━━━━━ Data section ━━━━━
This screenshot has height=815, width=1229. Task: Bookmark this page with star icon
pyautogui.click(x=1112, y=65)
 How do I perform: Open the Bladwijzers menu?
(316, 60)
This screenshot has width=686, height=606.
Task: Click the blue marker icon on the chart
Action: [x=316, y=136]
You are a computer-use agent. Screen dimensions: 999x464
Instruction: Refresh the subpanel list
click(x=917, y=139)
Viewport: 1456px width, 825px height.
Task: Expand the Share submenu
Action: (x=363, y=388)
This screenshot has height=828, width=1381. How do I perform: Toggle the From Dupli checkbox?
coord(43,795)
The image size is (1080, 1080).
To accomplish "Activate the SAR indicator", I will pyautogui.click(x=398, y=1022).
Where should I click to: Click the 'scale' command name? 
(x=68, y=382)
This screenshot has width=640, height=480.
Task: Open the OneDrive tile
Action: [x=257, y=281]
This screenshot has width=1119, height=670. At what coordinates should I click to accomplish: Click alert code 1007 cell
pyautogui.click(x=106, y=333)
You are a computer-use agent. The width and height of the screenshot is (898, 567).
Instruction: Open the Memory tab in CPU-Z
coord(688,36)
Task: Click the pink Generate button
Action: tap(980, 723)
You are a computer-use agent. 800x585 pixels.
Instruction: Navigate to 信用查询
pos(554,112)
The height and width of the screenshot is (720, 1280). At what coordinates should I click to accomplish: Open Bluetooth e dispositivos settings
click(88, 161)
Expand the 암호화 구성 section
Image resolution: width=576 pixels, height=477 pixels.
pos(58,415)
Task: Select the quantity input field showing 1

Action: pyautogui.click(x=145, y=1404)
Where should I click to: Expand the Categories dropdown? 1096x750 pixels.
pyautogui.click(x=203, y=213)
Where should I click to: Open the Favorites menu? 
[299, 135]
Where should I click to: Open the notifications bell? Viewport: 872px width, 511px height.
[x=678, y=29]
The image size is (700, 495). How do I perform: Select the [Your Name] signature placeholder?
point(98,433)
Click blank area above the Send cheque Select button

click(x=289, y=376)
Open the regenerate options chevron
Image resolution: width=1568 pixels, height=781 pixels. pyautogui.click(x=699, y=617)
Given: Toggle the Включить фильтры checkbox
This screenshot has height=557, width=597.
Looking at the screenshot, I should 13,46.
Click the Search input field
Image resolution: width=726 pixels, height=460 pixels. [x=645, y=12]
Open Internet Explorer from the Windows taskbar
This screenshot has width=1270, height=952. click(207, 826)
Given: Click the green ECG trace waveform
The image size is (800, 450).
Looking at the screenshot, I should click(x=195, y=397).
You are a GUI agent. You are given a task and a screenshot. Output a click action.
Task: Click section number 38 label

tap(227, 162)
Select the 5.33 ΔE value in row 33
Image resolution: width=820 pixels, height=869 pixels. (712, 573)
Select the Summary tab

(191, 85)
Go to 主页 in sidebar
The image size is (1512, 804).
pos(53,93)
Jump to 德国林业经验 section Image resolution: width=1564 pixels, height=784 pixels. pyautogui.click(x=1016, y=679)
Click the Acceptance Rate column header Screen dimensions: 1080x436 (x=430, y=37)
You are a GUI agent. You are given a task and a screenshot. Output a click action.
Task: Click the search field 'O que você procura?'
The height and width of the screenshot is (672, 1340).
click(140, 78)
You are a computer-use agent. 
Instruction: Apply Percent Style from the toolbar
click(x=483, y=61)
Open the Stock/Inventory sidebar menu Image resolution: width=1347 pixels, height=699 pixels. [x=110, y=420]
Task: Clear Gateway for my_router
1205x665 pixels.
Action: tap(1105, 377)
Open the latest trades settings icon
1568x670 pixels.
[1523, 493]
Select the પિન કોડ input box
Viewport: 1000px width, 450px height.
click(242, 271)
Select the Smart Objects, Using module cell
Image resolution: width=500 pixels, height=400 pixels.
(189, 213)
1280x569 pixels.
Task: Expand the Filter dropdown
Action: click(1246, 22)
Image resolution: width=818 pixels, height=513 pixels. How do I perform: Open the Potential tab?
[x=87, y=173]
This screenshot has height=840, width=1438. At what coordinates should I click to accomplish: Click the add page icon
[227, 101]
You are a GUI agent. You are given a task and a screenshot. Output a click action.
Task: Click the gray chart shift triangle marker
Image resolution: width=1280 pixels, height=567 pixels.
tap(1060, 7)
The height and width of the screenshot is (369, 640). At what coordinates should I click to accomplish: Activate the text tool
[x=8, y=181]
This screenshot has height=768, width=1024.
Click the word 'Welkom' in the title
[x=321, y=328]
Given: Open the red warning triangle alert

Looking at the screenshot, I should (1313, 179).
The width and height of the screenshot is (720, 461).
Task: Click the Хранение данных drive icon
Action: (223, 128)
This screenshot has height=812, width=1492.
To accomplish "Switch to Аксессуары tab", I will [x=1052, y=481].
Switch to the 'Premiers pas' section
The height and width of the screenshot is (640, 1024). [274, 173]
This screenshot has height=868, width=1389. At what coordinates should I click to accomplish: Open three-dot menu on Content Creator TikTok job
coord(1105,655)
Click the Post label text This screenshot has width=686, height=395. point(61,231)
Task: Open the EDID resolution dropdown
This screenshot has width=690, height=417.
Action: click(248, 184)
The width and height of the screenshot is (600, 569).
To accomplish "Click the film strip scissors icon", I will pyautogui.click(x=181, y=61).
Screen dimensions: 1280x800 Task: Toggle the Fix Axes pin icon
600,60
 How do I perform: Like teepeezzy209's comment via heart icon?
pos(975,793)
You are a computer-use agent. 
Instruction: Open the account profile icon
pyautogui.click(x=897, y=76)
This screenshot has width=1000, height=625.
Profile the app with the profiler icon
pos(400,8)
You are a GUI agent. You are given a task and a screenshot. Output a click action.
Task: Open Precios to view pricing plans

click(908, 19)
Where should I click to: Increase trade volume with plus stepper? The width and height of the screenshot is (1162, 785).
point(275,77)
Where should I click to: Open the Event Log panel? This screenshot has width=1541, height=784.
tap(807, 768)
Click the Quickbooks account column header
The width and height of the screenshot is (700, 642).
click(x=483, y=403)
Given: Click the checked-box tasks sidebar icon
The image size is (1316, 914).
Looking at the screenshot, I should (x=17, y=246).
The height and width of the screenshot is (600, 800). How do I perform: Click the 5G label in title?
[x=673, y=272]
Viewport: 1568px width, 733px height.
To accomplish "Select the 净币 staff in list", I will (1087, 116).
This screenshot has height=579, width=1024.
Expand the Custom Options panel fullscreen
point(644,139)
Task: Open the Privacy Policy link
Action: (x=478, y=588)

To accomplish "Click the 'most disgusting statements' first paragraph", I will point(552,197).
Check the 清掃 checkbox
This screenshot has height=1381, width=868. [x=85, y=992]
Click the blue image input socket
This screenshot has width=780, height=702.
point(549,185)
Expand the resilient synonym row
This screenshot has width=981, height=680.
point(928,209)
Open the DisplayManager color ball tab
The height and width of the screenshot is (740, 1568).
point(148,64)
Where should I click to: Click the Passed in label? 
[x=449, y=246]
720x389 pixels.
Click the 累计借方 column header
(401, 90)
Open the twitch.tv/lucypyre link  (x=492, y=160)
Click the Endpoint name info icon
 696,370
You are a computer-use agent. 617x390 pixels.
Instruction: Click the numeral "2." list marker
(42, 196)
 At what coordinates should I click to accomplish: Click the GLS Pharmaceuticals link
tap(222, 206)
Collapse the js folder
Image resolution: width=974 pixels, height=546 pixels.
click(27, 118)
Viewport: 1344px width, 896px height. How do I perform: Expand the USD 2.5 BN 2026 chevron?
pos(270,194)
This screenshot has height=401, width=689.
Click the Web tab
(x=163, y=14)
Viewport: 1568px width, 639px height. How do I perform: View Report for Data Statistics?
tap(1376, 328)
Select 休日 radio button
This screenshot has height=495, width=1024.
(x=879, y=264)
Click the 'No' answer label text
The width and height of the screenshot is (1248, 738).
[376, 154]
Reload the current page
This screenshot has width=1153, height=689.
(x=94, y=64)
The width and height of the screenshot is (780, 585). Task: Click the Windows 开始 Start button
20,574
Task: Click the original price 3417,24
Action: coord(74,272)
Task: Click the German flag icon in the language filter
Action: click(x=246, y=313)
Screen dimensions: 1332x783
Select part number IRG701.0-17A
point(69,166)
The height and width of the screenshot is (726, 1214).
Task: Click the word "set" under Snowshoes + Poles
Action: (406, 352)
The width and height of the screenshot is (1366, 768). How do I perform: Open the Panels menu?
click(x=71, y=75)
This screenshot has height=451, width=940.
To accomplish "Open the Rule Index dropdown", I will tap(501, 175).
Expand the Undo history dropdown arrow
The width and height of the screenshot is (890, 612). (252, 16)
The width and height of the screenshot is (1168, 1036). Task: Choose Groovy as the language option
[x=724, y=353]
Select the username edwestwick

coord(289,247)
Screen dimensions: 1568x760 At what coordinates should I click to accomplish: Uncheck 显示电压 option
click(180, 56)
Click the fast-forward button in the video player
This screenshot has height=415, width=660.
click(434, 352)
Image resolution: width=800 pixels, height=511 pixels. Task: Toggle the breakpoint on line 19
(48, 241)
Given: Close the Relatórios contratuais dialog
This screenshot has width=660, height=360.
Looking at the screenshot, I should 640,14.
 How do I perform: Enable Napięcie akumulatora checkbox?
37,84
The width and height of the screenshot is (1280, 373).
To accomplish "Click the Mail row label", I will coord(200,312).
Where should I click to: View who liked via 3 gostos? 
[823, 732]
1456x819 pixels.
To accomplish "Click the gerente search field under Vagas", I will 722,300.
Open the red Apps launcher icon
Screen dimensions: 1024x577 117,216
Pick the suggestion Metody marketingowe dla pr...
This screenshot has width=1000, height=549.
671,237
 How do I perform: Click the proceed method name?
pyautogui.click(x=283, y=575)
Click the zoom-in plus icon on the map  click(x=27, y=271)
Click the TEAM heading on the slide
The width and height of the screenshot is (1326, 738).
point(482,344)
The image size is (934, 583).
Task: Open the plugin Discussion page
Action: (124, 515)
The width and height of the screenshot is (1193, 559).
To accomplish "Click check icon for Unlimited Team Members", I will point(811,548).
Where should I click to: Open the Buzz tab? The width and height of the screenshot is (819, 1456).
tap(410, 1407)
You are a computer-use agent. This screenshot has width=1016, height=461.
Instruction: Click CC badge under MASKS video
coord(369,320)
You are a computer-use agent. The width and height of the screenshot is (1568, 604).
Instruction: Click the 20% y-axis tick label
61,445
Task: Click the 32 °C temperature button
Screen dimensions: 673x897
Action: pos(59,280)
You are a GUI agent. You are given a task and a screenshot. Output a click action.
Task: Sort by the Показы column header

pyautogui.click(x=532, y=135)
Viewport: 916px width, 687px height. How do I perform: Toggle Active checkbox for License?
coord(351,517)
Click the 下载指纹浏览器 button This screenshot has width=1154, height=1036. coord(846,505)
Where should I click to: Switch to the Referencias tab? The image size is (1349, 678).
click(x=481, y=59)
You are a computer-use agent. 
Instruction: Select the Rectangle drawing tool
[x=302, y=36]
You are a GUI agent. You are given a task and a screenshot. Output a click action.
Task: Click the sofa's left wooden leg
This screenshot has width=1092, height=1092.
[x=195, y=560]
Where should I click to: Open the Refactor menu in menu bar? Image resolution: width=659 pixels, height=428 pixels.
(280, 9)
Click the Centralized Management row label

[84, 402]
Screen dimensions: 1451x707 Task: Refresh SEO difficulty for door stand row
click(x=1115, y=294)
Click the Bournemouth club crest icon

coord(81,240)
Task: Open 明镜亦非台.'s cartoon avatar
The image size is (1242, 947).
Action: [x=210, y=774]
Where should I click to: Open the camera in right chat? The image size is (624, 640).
━━━━━
◆ Task to complete
Return all lines above that mention the word "computer".

◆ Solution
You are a computer-use agent. Screen dimensions: 999x464
You are a computer-use agent. The width and height of the screenshot is (898, 567).
You are a computer-use agent. 800x585 pixels.
You are a computer-use agent. 
You are a computer-use agent. 
You are a computer-use agent. 617x390 pixels.
You are a computer-use agent. This screenshot has width=1016, height=461.
You are a computer-use agent. The width and height of the screenshot is (1568, 604).
You are a computer-use agent. 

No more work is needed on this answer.